Excerpt:
A plank, however, is simply a plank, an inanimate object. Planks used to be made of wood. Now increasingly they are made from metal. Apart from that, a plank is a plank is a plank. If I place a standard metal plank, the kind used in scaffolding, on the floor of my office and invite you to walk along it, you can do so easily and without undue concern. If I now place it on two bricks so that it stands a few inches off the floor you can still walk along it easily though you may be a tad more careful. Now, instead, I place it on two chairs; you begin to feel nervous. I take you and the plank outside and have it placed at roof height from the corner of the building to the corner of the next building. Neither you nor I would now risk walking along the plank. Why not? It’s still the same plank that presented no problems on the floor of my office.
It is not the plank which changes but our response to the invitation to walk along it. So long as we think that everything will be fine, it is. Once we begin to have doubts, it’s not. And yet we’ve all seen photos from the 1920s showing steel erectors nonchalantly sitting on a metal girder several hundred feet in the air, eating their lunch. They know and have fully assimilated the knowledge that it is the same girder that it was when it was still on the ground.
The bull is the one who determines what your experience will be; you are the one who determines what your experience with the plank will be. Where is the relevance of all this? If you suffer anxiety and phobia, the objects of your response are planks, not bulls. Change your attitude to the plank, and your behaviour towards it inevitably changes too. Whereas, no matter how well you convince yourself that a bull is a lovely, gentle, much misunderstood creature who just needs to be shown a little affection, the bull will still kill you if you trespass on its territory.

Record list:
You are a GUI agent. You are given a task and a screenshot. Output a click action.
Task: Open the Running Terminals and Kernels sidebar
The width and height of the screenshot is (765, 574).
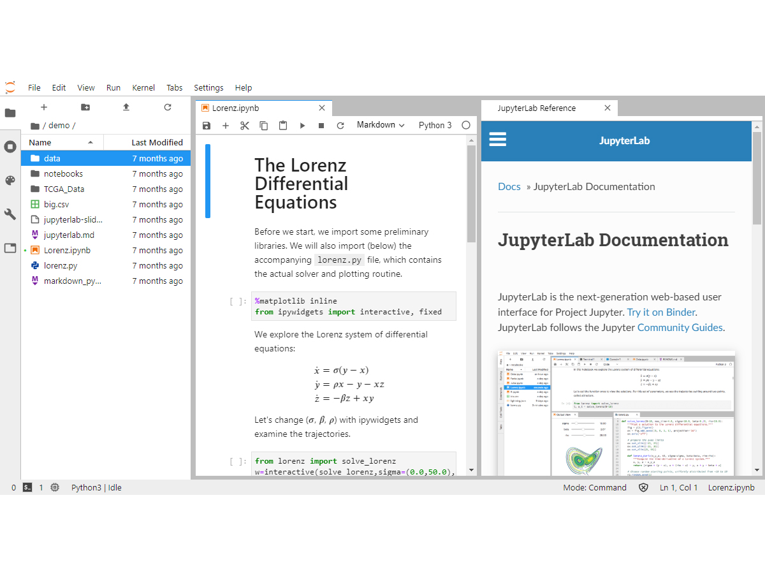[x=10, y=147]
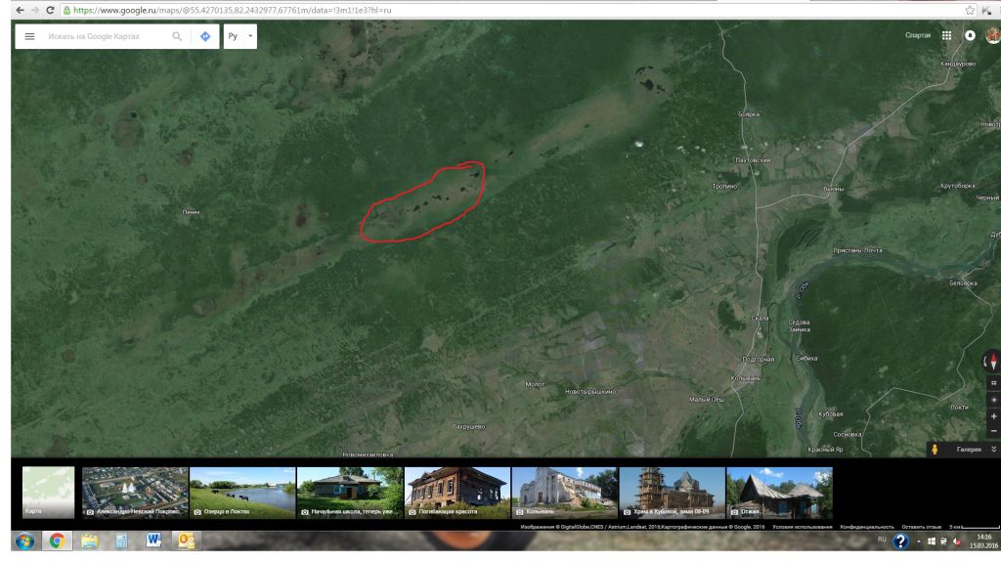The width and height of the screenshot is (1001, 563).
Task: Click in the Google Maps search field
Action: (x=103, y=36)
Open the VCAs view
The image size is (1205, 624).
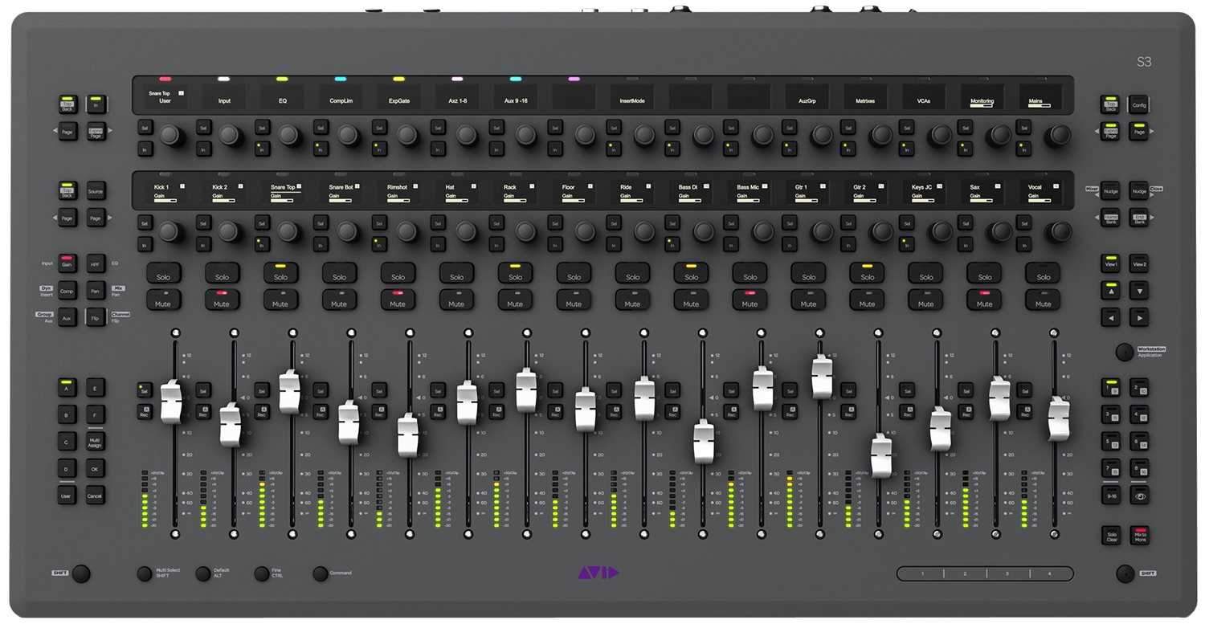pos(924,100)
==
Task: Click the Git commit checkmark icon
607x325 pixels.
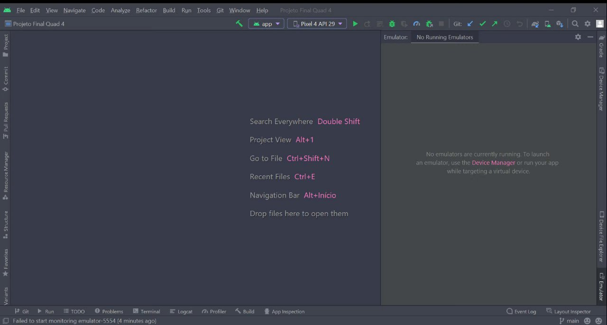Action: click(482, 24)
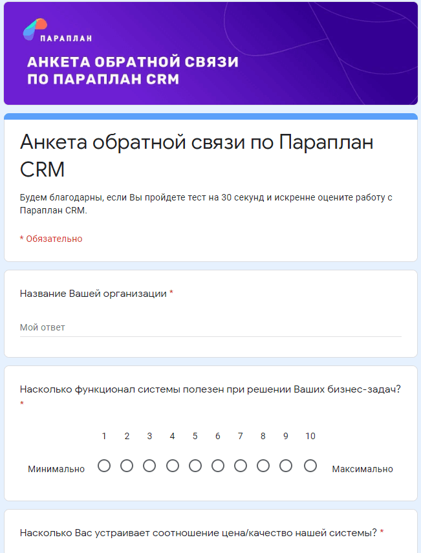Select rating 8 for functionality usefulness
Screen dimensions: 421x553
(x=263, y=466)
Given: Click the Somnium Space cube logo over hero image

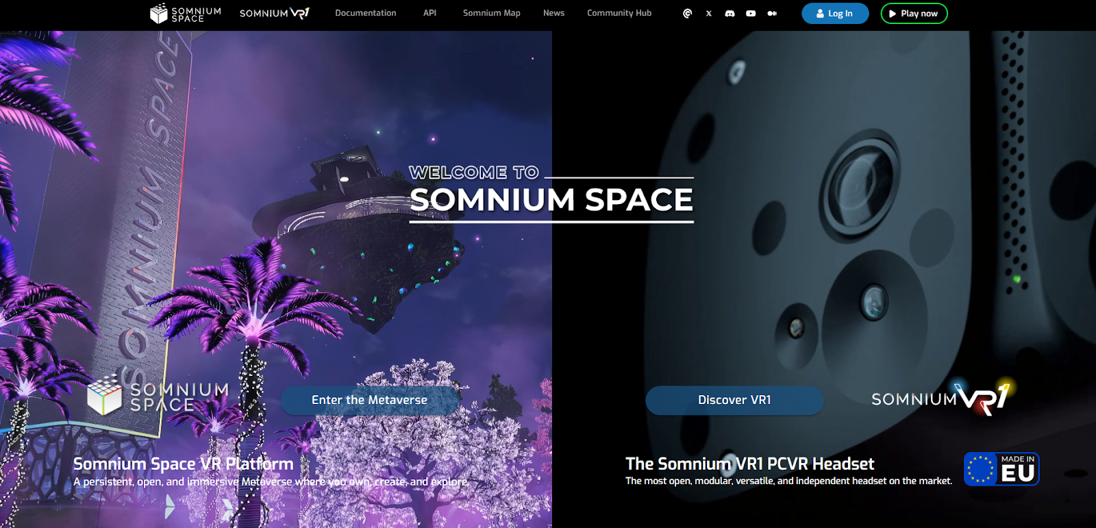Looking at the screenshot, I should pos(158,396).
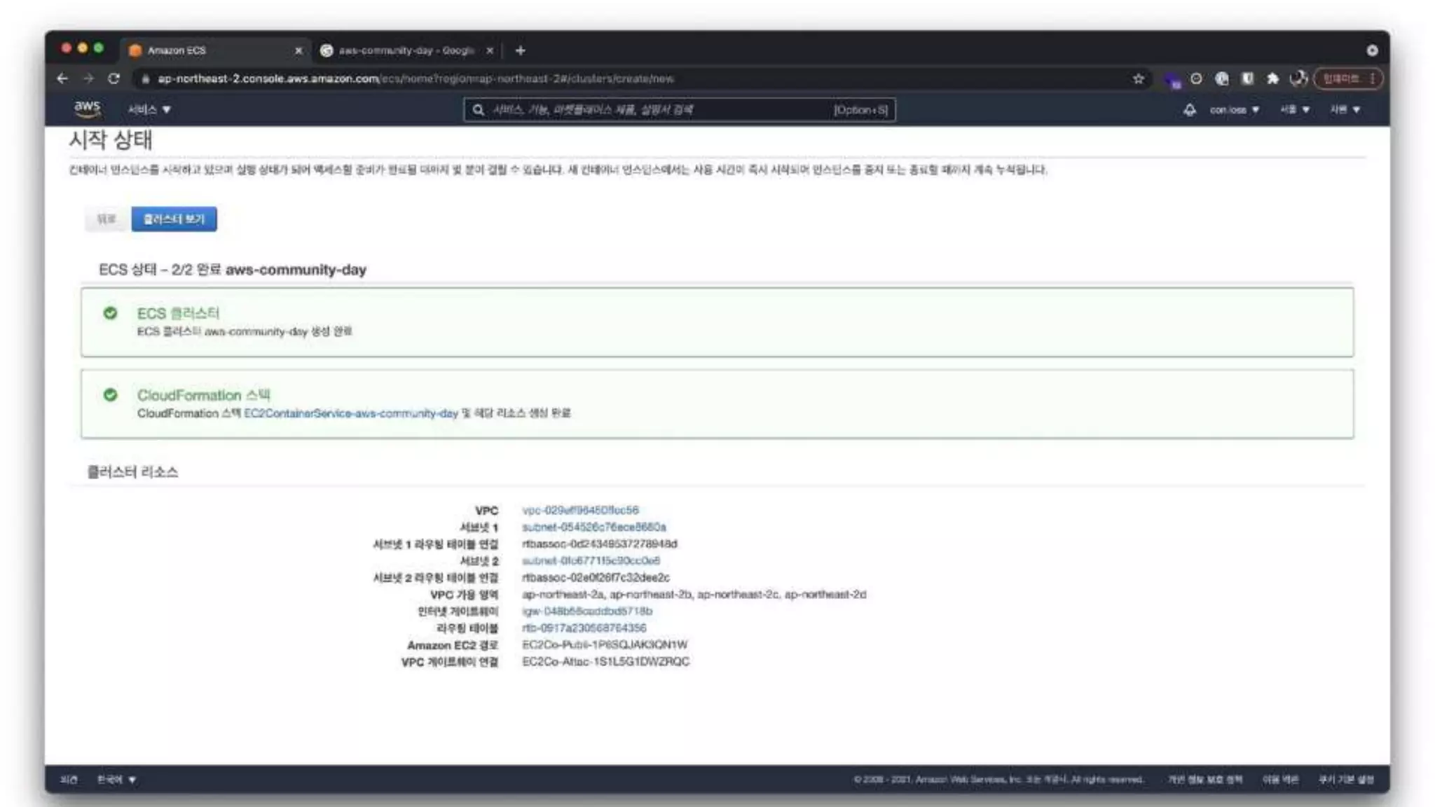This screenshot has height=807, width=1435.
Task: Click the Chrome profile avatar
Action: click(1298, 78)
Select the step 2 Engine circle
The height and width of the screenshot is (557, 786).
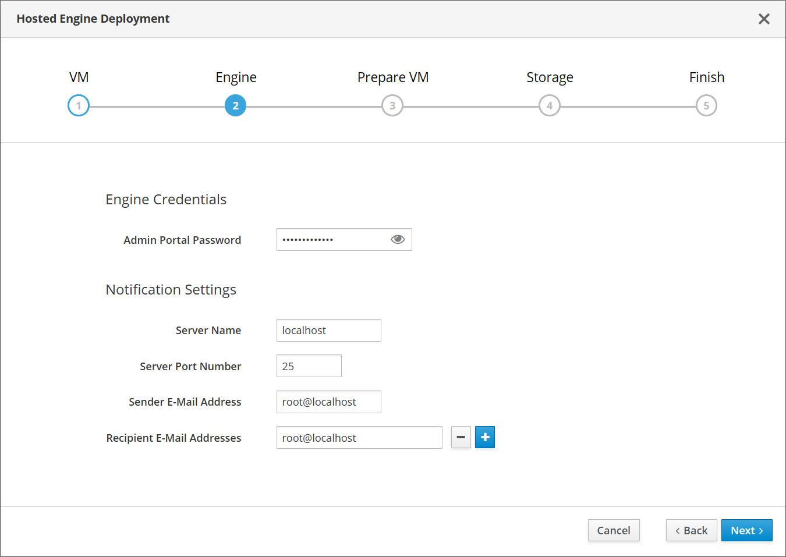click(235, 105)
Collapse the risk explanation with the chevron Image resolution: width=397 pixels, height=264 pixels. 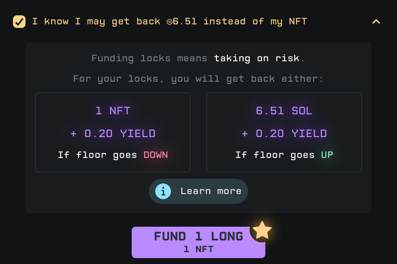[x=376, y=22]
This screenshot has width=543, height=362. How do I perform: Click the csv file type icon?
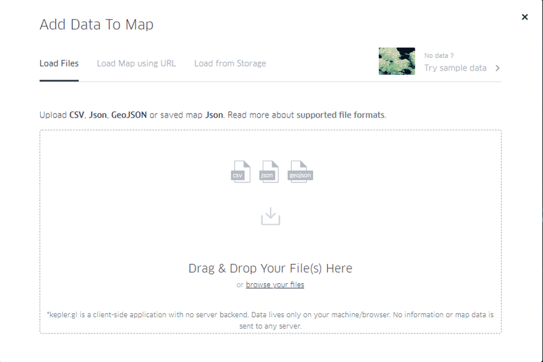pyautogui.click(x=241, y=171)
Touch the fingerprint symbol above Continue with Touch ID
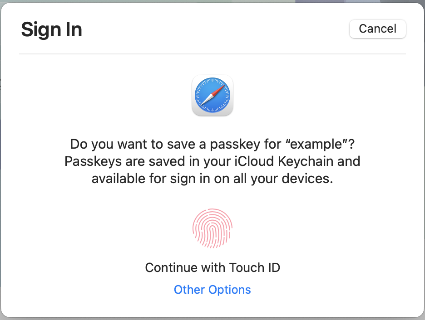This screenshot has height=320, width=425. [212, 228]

Requests:
**A.** Decide whether each statement agrees with the plank passage, answering yes or no and quoting the words that settle it: (i) planks are increasingly made from metal; (ii) the steel erectors in the 1920s photos are eating breakfast; (iii) when the plank is set on two chairs, you begin to feel nervous.
**B.** In the rows, take the part that opens with the line containing "You are a GUI" and closes with the line containing "pos(924,100)", and write it out as a numbered list. Skip blank lines and leave out the pictures.

Responses by task:
**A.**
(i) Yes: "Now increasingly they are made from metal."
(ii) No: "eating their lunch."
(iii) Yes: "Now, instead, I place it on two chairs; you begin to feel nervous."

**B.**
1. You are a GUI agent. You are given a task and a screenshot. Output a click action.
2. Task: Open the Running Terminals and Kernels sidebar
3. The width and height of the screenshot is (765, 574).
4. [x=10, y=147]
5. The width and height of the screenshot is (1001, 563).
6. Task: Click in the Google Maps search field
7. Action: (x=103, y=36)
8. Open the VCAs view
9. The image size is (1205, 624).
10. pos(924,100)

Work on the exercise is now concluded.